Pixel coordinate grounding data:
==========

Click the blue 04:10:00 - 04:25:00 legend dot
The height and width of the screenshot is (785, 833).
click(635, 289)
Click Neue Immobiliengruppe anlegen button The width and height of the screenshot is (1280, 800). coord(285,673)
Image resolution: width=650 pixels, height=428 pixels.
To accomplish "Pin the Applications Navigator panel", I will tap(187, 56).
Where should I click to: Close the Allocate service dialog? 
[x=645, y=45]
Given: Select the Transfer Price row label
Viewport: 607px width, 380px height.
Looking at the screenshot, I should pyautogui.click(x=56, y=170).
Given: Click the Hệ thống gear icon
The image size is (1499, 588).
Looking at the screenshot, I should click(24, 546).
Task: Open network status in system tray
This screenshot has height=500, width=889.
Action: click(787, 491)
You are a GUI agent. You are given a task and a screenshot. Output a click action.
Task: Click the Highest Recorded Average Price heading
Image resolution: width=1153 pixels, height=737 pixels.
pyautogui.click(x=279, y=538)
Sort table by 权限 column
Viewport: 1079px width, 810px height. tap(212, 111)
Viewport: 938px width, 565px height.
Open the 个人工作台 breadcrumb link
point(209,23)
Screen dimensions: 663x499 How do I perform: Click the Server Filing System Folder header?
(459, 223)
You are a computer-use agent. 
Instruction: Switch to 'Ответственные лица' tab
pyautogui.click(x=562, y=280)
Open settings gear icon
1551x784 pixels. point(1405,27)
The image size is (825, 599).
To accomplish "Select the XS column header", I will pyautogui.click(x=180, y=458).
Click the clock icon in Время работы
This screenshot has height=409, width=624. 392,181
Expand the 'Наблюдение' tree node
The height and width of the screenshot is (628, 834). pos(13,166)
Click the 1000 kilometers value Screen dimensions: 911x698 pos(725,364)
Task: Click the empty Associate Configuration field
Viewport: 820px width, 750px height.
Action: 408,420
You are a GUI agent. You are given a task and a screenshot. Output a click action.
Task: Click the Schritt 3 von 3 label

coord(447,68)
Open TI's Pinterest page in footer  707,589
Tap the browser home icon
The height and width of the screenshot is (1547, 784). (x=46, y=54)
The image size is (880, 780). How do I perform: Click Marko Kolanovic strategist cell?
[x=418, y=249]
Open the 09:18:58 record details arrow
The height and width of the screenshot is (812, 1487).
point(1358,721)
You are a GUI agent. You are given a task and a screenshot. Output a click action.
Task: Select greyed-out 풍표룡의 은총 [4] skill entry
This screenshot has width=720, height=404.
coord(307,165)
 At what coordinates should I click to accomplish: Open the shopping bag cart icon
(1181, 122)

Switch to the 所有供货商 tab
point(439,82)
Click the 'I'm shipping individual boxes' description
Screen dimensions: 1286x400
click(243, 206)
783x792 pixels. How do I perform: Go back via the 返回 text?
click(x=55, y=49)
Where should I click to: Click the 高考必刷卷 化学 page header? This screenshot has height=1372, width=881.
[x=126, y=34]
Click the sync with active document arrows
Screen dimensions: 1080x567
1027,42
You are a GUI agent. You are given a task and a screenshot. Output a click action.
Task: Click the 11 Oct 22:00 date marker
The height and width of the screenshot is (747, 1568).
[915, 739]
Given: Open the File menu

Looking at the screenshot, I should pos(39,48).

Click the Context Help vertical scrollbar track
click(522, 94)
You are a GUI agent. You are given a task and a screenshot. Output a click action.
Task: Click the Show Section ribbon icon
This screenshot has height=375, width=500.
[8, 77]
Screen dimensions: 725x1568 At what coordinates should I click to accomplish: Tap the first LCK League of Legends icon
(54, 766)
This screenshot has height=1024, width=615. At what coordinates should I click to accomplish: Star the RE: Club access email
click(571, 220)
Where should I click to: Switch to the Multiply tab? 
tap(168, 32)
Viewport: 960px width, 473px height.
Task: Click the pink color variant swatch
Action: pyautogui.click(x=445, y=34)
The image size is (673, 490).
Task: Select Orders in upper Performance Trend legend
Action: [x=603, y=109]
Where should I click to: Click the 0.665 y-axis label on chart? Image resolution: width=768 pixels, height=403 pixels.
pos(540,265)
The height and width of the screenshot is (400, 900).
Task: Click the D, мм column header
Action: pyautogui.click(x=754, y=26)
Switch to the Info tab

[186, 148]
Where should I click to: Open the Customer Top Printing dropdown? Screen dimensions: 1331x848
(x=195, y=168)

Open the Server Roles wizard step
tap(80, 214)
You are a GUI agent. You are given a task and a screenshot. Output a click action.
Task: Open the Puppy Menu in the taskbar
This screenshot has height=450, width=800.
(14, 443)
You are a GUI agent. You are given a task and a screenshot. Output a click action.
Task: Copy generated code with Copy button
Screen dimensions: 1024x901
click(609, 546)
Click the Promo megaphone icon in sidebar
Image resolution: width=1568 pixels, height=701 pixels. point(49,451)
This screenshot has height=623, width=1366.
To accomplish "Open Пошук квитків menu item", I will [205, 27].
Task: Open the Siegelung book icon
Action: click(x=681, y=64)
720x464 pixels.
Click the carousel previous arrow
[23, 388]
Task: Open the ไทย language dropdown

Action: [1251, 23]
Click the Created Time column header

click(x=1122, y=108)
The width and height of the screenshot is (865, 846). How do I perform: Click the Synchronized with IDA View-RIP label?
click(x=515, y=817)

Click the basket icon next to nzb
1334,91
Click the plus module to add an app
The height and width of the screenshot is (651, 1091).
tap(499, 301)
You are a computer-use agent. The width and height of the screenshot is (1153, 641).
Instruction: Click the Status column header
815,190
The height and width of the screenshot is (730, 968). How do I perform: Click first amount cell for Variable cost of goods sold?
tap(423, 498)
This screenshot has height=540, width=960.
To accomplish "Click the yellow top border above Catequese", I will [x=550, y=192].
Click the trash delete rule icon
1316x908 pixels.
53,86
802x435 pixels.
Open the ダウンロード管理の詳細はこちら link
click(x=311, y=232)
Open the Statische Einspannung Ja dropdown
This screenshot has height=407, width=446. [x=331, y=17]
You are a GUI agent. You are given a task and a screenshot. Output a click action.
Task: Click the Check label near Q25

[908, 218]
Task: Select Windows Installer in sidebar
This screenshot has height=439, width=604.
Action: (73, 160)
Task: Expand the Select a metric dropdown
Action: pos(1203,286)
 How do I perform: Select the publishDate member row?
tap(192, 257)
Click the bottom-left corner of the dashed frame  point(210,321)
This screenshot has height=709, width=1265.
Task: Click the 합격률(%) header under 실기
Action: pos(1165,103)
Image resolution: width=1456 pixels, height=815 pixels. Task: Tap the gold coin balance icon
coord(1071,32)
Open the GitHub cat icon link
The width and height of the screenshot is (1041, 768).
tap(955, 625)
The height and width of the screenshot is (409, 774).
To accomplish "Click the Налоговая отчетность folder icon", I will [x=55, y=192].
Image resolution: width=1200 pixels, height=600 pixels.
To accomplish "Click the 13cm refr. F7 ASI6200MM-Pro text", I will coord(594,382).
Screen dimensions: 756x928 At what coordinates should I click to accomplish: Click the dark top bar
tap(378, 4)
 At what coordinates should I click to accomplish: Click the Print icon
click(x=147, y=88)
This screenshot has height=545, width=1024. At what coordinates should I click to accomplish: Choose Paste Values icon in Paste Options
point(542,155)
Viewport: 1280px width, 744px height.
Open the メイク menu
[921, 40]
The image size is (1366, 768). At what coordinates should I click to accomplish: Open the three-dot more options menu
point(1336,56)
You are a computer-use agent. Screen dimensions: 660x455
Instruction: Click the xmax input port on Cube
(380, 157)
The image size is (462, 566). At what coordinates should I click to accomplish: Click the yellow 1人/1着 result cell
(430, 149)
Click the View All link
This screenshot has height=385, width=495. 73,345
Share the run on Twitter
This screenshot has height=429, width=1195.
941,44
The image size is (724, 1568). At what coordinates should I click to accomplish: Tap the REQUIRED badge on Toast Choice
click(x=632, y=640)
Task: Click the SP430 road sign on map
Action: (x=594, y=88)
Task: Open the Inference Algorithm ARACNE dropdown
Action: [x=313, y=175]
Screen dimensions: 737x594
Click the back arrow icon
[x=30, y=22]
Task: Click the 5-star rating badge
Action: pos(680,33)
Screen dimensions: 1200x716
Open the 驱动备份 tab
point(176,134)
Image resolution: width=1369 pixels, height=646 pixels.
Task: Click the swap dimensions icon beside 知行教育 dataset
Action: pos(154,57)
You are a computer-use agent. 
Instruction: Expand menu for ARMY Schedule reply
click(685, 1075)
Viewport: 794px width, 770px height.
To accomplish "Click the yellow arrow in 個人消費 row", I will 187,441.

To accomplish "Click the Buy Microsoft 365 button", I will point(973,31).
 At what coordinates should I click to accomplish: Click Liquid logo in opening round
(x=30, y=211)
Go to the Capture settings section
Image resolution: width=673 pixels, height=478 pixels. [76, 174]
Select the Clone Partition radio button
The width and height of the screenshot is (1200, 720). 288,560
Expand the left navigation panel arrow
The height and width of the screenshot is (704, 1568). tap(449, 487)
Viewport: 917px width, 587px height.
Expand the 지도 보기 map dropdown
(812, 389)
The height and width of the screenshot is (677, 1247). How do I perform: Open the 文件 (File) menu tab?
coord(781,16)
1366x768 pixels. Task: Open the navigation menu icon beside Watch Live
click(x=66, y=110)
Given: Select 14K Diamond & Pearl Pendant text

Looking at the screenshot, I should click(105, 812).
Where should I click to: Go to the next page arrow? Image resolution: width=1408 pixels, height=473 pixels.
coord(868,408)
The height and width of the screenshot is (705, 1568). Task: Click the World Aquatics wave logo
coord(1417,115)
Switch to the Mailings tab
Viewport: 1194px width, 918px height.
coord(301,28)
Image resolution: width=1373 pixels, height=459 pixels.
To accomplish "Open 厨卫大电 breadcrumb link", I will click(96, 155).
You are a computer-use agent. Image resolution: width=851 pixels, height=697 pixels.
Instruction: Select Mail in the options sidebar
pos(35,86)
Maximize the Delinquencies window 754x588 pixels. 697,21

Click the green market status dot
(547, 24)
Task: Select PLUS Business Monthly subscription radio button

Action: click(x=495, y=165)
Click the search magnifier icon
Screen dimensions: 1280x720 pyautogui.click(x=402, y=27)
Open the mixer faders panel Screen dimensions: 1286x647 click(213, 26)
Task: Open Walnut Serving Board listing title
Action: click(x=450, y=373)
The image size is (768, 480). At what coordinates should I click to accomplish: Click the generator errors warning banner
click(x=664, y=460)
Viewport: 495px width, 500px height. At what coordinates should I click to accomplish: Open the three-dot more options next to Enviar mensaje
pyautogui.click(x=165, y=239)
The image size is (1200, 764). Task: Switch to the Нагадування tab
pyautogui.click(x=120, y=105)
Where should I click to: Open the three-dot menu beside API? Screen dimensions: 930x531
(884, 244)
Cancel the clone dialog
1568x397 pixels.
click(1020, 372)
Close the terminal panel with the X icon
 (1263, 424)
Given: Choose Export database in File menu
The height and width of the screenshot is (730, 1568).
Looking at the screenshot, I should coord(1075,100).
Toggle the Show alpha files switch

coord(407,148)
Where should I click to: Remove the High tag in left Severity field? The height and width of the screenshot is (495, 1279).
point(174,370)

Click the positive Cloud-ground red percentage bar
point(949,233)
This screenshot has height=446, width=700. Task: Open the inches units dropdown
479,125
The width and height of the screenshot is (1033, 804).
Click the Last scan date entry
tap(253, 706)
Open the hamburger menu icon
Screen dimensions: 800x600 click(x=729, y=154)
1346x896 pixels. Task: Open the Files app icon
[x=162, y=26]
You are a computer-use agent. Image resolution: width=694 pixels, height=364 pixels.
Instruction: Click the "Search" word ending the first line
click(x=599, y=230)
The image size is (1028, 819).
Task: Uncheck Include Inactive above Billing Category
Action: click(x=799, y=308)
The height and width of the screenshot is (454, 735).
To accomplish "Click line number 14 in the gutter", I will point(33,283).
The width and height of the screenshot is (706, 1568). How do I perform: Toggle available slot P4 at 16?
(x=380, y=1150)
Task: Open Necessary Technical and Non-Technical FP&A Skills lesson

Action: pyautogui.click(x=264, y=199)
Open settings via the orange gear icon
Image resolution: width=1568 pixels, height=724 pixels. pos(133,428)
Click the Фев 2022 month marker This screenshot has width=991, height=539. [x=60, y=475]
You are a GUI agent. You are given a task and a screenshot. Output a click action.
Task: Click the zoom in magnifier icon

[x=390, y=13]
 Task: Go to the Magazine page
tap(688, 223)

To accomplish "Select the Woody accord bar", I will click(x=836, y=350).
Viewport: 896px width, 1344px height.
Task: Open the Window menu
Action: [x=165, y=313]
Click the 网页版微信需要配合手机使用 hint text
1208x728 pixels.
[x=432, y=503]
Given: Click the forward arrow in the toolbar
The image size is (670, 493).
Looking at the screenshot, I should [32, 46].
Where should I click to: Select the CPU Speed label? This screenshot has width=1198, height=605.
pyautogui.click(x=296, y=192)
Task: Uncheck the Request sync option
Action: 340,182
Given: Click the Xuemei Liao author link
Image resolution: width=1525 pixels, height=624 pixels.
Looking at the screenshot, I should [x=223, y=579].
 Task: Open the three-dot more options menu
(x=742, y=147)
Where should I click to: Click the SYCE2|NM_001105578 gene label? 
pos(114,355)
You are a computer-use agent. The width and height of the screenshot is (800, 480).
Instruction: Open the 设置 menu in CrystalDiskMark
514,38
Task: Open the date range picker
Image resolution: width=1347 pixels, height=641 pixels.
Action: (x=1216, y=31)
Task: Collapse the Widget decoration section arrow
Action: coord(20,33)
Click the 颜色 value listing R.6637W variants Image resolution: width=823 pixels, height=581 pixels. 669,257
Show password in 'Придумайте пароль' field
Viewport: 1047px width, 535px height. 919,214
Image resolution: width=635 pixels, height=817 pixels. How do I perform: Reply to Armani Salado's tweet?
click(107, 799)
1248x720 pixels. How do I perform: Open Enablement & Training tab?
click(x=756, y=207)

==========

## [WHAT IS EXPECTED]
Return, from the entries, each line that holds "marker".

## [RESPONSE BELOW]
Task: Click the 11 Oct 22:00 date marker
Click the Фев 2022 month marker This screenshot has width=991, height=539. [x=60, y=475]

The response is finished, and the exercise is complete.